"Love! Love isn't passion. Love is service. If you loved her, really and truly loved her, you'd save this woman from herself. And if she loved you, really and truly loved you, she'd be the last person in the world----"
He wanted to argue: "You don't understand. You're too prejudiced to understand." Instead, comprehending abruptly how far his confidences had outrun actuality, he blustered:
"We won't discuss her motives, please. Or mine. Neither of us is a child--as you seem to think. We're quite capable of deciding things for ourselves. When we do----"

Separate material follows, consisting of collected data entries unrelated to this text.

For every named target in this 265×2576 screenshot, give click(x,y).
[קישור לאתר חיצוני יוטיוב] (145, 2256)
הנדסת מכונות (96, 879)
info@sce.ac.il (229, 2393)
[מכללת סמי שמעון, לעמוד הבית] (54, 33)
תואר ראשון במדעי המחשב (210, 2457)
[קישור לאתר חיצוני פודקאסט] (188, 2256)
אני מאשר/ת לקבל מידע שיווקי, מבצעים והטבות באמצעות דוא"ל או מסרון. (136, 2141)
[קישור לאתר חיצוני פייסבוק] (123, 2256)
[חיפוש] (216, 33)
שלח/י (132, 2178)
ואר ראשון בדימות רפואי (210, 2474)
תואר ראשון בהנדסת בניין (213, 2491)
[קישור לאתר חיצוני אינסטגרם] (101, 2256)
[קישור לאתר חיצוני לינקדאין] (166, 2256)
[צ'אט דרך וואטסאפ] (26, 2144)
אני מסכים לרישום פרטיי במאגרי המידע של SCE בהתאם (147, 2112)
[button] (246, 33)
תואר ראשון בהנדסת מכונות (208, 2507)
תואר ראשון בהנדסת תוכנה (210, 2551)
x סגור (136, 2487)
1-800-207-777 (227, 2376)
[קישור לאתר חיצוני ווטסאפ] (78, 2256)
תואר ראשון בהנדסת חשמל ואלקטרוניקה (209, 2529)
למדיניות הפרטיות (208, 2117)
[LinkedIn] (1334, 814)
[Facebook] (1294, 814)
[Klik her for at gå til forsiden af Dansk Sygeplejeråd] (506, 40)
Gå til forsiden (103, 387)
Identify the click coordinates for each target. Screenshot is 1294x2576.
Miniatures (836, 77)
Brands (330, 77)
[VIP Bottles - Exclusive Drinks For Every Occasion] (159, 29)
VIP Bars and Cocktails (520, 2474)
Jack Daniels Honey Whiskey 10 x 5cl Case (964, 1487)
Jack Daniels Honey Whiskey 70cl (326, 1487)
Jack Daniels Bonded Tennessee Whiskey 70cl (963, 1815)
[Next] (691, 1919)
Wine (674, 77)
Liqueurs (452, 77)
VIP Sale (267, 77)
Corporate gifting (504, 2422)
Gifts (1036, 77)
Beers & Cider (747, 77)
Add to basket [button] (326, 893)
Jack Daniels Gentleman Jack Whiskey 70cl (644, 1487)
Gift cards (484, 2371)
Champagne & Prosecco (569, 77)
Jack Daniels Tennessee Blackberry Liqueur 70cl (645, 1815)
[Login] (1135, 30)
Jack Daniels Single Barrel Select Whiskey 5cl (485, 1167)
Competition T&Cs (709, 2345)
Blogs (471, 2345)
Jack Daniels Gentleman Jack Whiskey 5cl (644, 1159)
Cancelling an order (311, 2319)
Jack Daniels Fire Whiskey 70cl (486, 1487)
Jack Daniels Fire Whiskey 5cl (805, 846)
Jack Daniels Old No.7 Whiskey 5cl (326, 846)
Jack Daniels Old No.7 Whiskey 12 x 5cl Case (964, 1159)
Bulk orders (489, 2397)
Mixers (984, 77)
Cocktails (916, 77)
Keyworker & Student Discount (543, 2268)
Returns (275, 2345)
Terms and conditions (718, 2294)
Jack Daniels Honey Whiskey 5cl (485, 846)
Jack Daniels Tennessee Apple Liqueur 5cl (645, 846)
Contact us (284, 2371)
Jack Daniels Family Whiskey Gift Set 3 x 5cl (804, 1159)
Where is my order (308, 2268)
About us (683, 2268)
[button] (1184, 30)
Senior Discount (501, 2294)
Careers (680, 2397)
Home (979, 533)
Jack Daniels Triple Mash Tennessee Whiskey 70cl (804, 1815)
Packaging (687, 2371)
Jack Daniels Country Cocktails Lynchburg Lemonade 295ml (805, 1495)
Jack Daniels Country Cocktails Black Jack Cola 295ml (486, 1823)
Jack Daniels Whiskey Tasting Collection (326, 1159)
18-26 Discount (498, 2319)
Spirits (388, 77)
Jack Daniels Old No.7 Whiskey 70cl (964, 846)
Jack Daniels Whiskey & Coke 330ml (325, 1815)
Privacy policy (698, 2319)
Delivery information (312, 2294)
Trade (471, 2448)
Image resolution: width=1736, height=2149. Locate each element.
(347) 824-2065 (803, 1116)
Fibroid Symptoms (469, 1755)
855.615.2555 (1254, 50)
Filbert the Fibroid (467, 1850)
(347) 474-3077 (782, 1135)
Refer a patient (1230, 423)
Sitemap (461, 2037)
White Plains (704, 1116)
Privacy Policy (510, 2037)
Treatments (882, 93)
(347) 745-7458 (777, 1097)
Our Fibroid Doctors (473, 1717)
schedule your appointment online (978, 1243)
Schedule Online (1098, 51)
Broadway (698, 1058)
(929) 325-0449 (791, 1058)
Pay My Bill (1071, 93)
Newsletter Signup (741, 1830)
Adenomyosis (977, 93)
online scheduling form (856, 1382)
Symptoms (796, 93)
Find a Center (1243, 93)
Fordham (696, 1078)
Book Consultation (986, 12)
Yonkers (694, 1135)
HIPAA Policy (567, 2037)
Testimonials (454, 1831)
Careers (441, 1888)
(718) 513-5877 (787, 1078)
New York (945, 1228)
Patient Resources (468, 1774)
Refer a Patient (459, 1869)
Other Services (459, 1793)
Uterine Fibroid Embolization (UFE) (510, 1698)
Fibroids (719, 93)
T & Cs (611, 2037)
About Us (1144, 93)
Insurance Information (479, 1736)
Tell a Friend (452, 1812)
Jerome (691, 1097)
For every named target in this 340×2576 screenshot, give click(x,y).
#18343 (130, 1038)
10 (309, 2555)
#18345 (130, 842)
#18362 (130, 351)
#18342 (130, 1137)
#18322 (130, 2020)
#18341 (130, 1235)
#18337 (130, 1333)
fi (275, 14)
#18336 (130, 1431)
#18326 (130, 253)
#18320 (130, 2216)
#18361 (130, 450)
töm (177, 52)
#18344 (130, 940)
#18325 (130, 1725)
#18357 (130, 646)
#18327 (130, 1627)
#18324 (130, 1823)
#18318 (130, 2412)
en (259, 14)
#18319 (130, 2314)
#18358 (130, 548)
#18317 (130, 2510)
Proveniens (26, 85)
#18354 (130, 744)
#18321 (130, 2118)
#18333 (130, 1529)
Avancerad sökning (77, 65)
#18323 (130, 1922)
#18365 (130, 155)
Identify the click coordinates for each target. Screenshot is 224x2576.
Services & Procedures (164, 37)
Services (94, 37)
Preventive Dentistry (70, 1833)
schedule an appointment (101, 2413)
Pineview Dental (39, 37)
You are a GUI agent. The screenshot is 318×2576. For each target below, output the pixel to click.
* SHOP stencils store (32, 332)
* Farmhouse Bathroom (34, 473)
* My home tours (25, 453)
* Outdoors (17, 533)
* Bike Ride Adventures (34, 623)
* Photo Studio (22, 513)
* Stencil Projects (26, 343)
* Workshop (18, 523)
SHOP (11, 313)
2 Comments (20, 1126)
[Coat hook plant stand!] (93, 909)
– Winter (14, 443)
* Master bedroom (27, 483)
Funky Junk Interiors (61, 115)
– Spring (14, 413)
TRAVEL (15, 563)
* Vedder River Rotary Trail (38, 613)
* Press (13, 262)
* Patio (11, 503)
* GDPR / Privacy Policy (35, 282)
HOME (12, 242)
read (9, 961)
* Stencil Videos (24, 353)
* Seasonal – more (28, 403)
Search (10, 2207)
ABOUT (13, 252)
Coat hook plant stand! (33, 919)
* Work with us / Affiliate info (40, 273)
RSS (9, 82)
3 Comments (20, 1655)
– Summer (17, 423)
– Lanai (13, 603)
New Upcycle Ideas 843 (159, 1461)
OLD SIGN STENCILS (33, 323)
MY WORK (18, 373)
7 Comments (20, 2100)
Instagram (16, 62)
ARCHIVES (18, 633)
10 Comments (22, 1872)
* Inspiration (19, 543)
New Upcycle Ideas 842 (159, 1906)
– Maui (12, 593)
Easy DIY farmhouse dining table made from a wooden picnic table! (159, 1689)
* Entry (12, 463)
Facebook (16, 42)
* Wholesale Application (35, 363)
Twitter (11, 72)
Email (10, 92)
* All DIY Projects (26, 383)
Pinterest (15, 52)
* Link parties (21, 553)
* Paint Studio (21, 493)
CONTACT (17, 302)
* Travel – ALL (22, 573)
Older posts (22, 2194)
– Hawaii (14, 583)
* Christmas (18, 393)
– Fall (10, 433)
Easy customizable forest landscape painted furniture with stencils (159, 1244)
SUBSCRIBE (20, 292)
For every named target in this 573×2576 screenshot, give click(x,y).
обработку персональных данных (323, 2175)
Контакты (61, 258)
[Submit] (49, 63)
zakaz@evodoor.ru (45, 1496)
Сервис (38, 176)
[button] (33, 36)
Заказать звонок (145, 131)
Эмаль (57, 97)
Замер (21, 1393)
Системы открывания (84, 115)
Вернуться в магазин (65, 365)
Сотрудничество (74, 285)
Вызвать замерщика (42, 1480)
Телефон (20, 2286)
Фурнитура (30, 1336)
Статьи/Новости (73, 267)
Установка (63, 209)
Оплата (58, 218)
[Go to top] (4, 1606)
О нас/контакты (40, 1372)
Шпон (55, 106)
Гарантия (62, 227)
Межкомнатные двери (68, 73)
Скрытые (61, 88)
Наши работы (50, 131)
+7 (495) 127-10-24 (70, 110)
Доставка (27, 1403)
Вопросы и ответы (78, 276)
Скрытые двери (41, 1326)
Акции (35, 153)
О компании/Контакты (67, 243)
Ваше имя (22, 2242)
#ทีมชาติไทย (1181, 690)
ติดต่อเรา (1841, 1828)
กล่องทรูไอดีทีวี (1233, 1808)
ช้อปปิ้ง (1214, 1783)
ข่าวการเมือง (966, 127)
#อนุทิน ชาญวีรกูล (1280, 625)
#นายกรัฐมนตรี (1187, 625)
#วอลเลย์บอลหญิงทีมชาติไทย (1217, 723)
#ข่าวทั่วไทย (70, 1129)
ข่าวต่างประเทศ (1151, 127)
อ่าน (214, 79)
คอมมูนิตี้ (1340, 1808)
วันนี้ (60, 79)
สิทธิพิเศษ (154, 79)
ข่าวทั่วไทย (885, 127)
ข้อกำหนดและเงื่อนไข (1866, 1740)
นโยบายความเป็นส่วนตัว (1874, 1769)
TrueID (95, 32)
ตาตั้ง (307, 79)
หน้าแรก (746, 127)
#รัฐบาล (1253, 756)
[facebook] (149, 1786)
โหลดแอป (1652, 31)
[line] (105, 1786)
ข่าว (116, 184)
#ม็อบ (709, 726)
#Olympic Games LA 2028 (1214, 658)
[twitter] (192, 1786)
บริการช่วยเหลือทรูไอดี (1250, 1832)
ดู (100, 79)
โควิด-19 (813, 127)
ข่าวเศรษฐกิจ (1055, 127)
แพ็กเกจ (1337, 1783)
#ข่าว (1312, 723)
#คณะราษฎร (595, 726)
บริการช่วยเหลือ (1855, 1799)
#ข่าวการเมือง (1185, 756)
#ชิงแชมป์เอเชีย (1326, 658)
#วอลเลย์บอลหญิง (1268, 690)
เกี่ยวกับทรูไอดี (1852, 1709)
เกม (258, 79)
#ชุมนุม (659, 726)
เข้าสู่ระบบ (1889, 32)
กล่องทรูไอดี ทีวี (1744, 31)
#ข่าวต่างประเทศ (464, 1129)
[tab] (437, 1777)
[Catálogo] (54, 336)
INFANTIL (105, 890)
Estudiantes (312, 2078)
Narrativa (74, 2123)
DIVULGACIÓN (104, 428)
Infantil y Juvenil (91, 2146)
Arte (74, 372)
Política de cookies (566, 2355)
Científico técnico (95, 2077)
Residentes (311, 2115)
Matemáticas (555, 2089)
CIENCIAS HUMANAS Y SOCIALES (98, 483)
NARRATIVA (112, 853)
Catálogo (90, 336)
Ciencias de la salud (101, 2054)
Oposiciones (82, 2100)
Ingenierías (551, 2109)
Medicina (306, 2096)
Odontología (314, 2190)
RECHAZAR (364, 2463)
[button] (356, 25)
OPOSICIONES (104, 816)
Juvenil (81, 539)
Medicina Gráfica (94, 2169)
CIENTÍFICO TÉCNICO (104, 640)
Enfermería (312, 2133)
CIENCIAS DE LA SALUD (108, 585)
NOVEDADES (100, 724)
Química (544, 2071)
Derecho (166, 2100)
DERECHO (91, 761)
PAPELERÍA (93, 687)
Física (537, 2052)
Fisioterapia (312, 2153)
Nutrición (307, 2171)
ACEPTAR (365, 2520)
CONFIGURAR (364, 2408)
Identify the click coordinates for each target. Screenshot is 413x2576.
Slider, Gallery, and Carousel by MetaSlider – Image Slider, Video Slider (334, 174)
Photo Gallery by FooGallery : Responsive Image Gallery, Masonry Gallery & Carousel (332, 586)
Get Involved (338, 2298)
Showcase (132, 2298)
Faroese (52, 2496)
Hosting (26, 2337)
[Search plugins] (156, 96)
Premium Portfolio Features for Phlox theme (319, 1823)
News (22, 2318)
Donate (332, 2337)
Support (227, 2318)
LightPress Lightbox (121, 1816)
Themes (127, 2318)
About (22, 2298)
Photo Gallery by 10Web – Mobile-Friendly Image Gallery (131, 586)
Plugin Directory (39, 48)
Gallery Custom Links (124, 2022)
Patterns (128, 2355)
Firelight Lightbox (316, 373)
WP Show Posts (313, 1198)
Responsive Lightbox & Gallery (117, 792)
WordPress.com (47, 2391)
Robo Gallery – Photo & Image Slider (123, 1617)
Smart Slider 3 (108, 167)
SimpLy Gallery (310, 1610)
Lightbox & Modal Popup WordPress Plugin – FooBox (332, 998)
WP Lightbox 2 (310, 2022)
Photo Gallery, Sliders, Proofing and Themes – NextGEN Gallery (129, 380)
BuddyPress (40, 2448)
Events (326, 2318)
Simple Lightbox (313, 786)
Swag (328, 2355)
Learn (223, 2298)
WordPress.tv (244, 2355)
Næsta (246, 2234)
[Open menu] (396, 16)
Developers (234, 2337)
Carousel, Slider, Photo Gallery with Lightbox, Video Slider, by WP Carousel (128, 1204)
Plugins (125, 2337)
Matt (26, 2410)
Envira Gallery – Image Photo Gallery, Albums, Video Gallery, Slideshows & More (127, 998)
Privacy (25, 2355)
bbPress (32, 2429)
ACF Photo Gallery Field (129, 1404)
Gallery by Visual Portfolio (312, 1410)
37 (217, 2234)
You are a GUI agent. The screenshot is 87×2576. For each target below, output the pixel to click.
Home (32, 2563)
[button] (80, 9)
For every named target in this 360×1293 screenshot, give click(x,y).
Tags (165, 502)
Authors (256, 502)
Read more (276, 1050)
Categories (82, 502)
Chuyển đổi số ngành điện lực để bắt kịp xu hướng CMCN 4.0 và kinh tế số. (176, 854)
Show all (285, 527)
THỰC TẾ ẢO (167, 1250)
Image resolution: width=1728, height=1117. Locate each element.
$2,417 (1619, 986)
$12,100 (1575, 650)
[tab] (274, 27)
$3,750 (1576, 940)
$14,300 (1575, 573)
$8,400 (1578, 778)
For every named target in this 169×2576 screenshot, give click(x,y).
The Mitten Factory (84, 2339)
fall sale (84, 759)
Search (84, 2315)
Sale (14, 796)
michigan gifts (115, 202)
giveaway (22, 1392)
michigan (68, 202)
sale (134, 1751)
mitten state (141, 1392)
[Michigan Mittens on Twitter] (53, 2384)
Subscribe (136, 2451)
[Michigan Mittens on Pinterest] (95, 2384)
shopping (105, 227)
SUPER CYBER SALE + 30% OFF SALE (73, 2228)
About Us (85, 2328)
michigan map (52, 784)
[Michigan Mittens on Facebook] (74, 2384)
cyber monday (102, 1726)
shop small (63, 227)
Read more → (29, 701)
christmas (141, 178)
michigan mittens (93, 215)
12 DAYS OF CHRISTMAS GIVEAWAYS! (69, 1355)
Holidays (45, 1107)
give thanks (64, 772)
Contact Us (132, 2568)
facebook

"She hasn't consented then?" Julia grasped at the life-buoy.
"No."
Another doubt entered like a dart into the mother's mind. Suppose Sir Heron's warnings came true? Then soon there might be nobody to care for Ronnie. Suppose, suppose this woman really did care--as she, Julia, cared? A woman in Mrs. Brunton's position would hardly risk divorce for a béguin.
Nervously she played with her favorite ring--a diamond-set miniature of her son in earliest boyhood. Nervously she said: "You won't do things in a hurry. Promise me that."
"I can't promise anything," He blustered again, feeling that she was trying to fetter his independence. "I'd rather not discuss the subject any more."
The bluster, so foreign to him, irritated her dignity.
"Very well. It shall be as you wish. We'll say no more about this matter. It's been very painful to me, and I can only hope it won't be still more painful--to both of us--before it's over."